§ **Excerpted text**:
*** Block opens ***

So, who remembers their high school history textbook?

Chances are, if you attended between 1980 and today, you studied Howard Zinn’s A People’s History of the United States.

Writers of Zinn’s era approached history in a new way, concentrating less on kings, presidents, and tycoons and more on the guy on the assembly line, the waitress, the cancer patient, all the people affected by the kings, presidents and tycoons.

Nothing wrong with that. Probably high time to tell the little guy’s story. And I’m as much a sucker for a book that promises “the real story” or “what they didn’t tell you . . .” as any other eager reader.

The problem with Zinn’s history, according to Mary Grabar, is that he “misrepresented sources, omitted critical information, falsified evidence and plagiarized.” Grabar lays out her case in Debunking Howard Zinn: Exposing the Fake History That Turned a Generation Against America.

She cites historians on the left on the right, who call Zinn out on his sleight of hand. She names other writers who committed the same errors, detailing the punishments doled out by their peers: jobs lost, books pulled from shelves, corrections demanded, reputations de-lustered.

*** Block closes ***

§ **Assignment 1**: Give again the passage on Howard Zinn's history, starting at the words "So, who remembers" and ending after the words "the United States.".
§ **Assignment 2**: Summarize the passage on Howard Zinn's history in two sentences.
§ **Assignment 3**: According to the passage on Howard Zinn's history, what is the full title of Mary Grabar's book?

Entries taken from a collection:
*** Block opens ***

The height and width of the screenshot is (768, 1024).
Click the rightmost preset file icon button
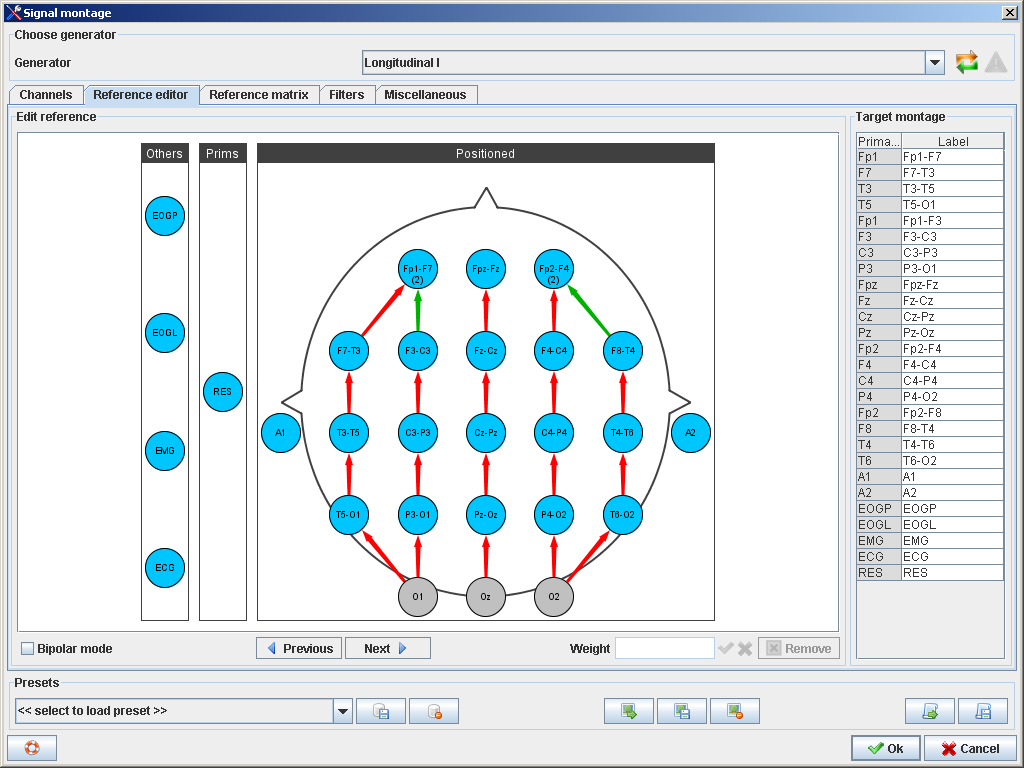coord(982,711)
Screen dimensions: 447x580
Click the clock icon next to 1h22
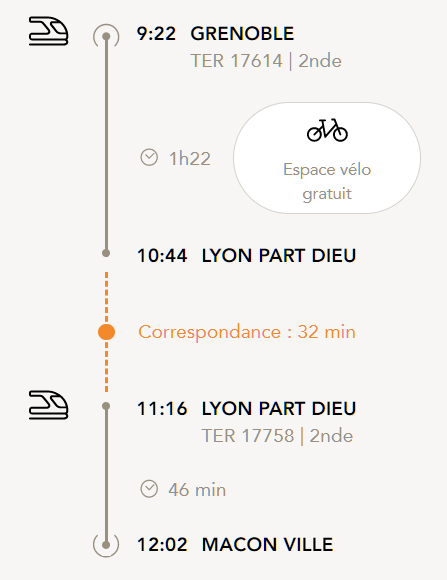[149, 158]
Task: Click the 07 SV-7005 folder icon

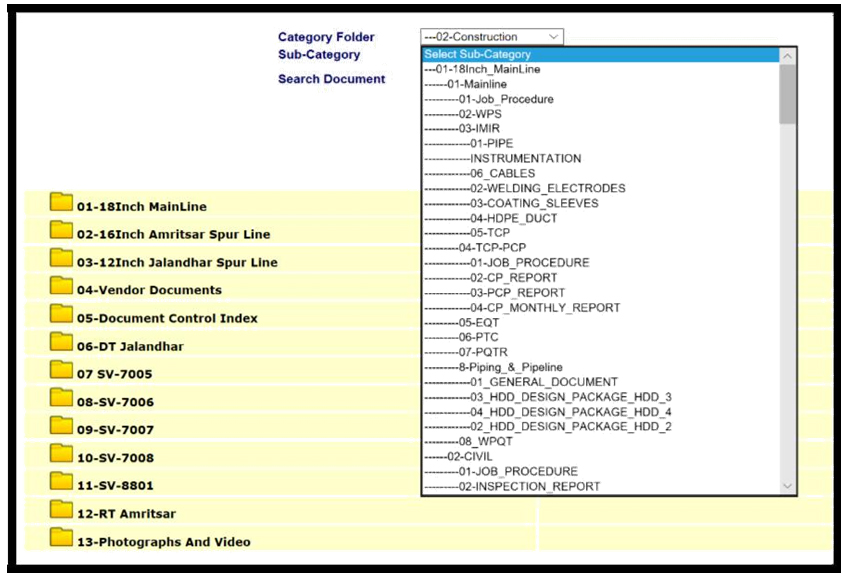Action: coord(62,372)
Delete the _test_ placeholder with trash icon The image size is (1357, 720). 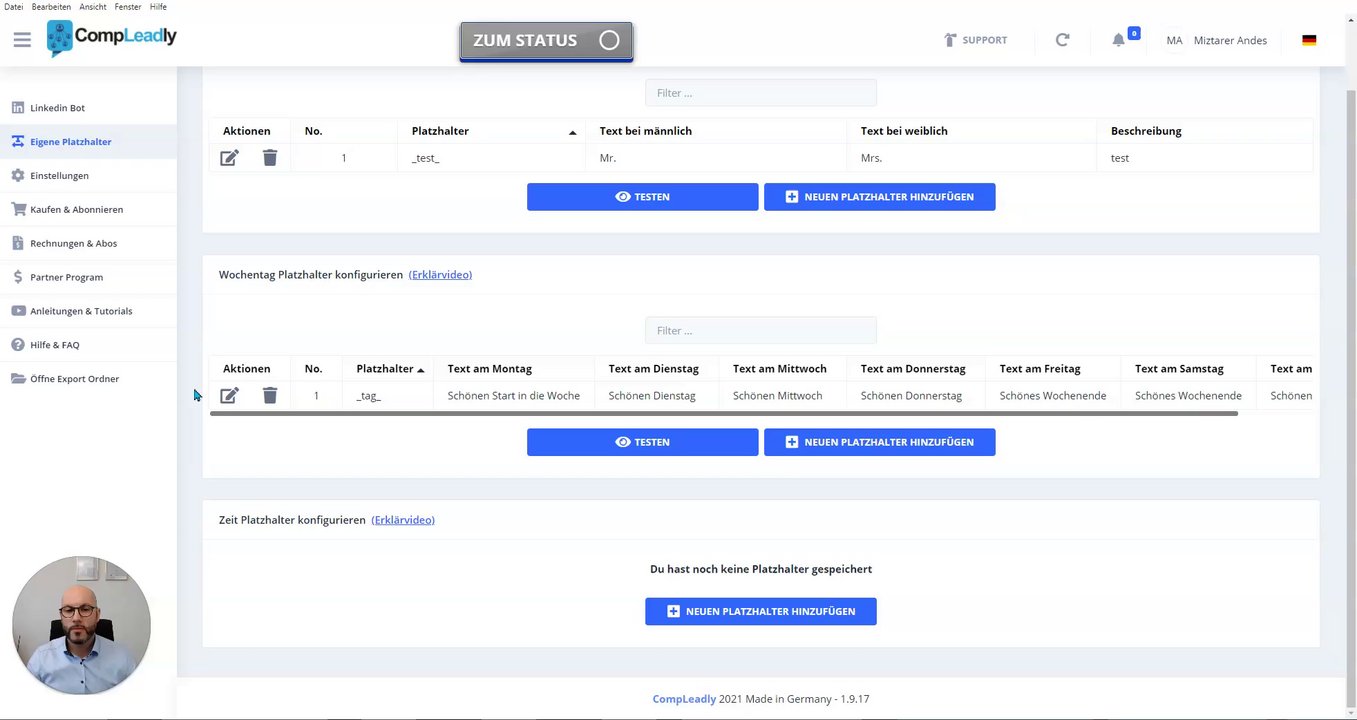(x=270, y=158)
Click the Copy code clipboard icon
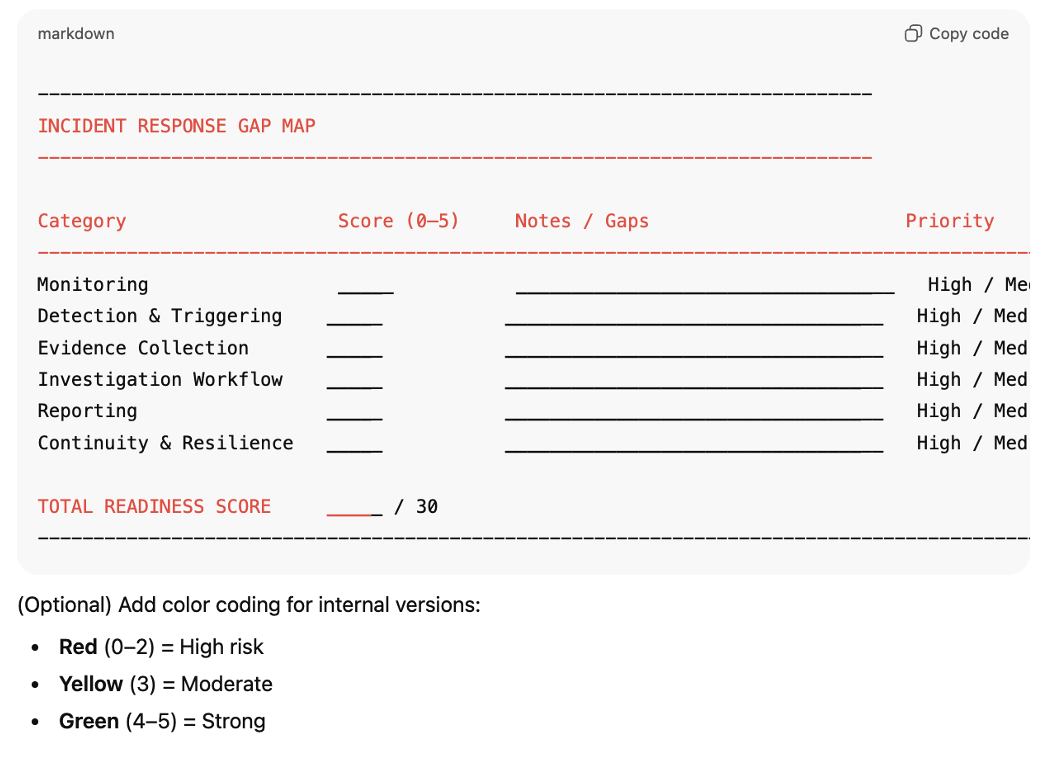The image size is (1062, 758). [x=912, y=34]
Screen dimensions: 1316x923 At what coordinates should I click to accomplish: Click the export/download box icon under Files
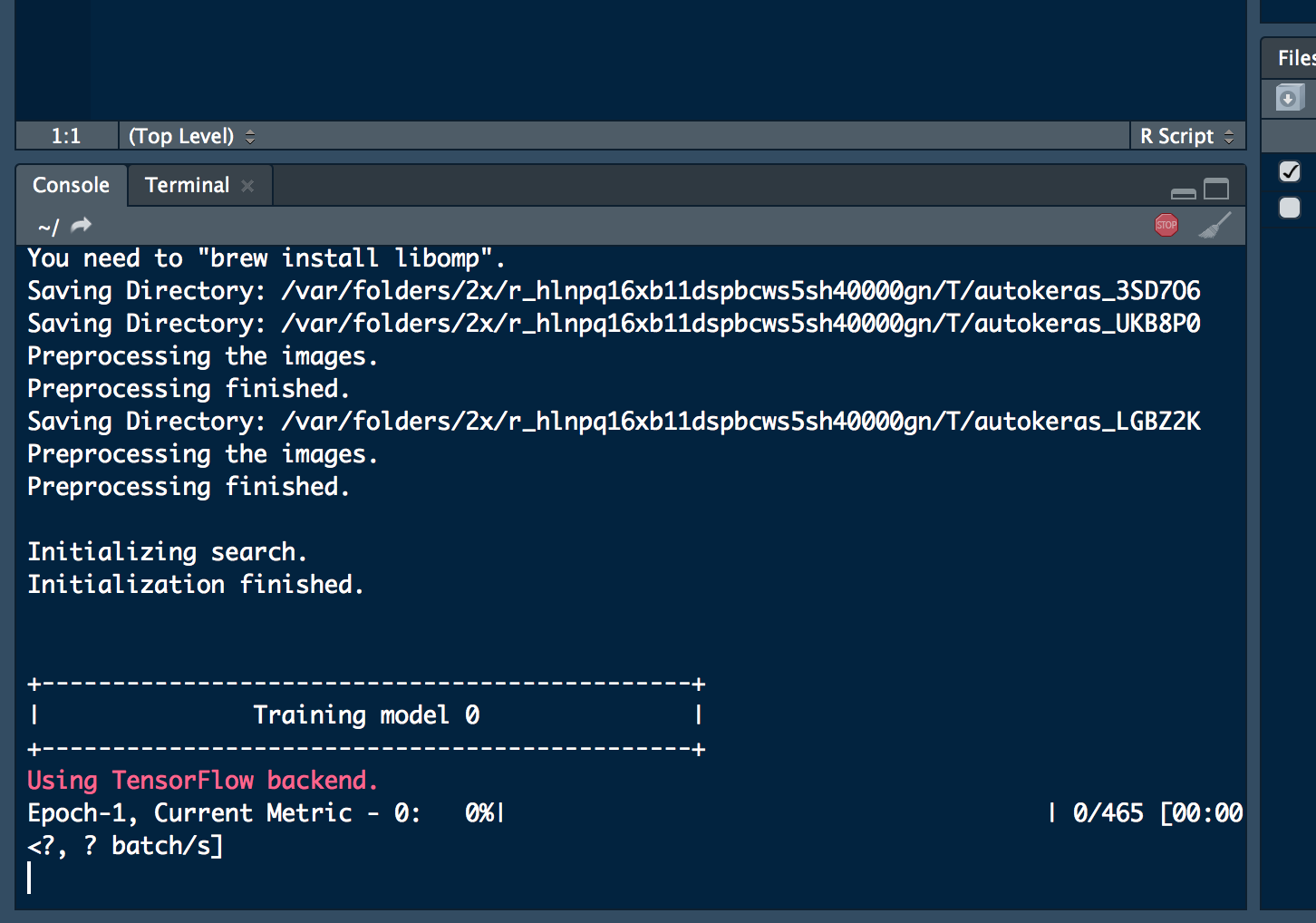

*** Block closes ***

§ **Exercise output 1**:
So, who remembers their high school history textbook?

Chances are, if you attended between 1980 and today, you studied Howard Zinn’s A People’s History of the United States.

§ **Exercise output 2**: Many students who attended high school since 1980 studied Howard Zinn's A People's History of the United States, which focused less on kings, presidents, and tycoons and more on the ordinary people they affected. In Debunking Howard Zinn, Mary Grabar argues that Zinn misrepresented sources, omitted critical information, falsified evidence, and plagiarized, and she cites historians on the left and the right who call him out.

§ **Exercise output 3**: Debunking Howard Zinn: Exposing the Fake History That Turned a Generation Against America